Paolo Boccagni will participate in IMISCOE’s Annual conference next week at ICM – Aubervilliers – Paris. Within a session on “Death, dying and memorialisation”, convened by A. Hunter (University of Glasgow) on July 2 (10-50-12-20), Paolo will give a presentation on Homing on death through migration studies: A conceptual inquiry and its implications. See the abstract below.

Homing on death through migration studies: A conceptual inquiry and its implications Paolo Boccagni (University of Trento) This presentation explores the intersection between home and death studies, against a background of international migration. It aims to unveil the multiple analogies, resonances and functional equivalences between house/home and the last resting place, on one hand; and to revisit posthumous mobilities (and even previous life trajectories) as instantiations of homing, on the other hand. While my argument is primarily theoretical, it draws on empirical examples in migration, diaspora and refugee studies, and has significant implications for research and practice in the field. 

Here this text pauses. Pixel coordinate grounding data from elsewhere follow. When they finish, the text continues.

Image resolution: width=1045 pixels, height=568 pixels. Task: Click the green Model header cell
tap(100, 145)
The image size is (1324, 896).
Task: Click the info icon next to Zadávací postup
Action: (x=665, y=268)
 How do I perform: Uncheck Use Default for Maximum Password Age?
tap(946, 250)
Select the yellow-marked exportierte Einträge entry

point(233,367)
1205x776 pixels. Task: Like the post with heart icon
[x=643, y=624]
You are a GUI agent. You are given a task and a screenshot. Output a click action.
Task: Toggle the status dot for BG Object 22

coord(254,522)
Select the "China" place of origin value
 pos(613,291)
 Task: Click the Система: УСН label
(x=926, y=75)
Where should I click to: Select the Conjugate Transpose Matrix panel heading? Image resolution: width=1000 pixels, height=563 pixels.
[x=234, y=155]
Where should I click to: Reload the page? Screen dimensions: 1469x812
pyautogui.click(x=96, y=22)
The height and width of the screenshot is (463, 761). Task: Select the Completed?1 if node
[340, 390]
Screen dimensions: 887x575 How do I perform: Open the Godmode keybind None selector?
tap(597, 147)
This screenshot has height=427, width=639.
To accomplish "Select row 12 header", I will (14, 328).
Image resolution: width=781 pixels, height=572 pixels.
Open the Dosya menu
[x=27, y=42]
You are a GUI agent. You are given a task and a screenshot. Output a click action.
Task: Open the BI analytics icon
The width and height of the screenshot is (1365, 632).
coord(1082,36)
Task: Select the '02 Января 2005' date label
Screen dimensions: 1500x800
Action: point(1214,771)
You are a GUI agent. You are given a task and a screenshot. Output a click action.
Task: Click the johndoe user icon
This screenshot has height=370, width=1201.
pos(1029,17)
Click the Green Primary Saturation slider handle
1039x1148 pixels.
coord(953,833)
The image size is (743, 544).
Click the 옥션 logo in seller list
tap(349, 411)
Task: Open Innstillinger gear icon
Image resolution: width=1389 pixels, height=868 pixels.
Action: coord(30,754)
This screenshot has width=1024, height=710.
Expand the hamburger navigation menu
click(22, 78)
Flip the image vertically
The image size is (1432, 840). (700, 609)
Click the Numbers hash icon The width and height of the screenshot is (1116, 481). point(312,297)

As a few scholars have illustrated in the last decades, migrants may have strong reasons to be buried in the country of origin, as home, and even to construct their burial place as home – that is, as the proper site to rest, be grieved by one’s own and reconnect with kin, ancestors and the ancestral land. This opens up a research avenue over the meanings home takes, here, in relation to other ways of understanding and emplacing it. If the burial place is home, wherever located, the very act of body disposal (whether via inhumation or cremation) has to do with homecoming, if the last site (including for ashes retention or dispersal) overlaps with the country of origin; or with homemaking, if a new location is found elsewhere, to be made “home-like” by the grieving and commemoration practices of those who will take care of it (whether these resonate or not with the mainstream ones). Furthermore, the symbolic and material economies of housing may cast light on burial or cremation practices, whenever a particular burial lot is purchased, appropriated or decorated in ways reminiscent of the dead’s background, and possibly of their “migrant houses”. As intriguingly, we can approach the literal mobility to a burial location and the symbolic/imagined mobilities that follow suit (according to many religious traditions) as instantiations of homing – the desired mobility, in death if not in life, toward a way of being and dwelling that eventually meets a culturally given ideal of home. Across these analytical levels, my paper aims to advance the state of the art in the large, but still fragmented research field of death in migration.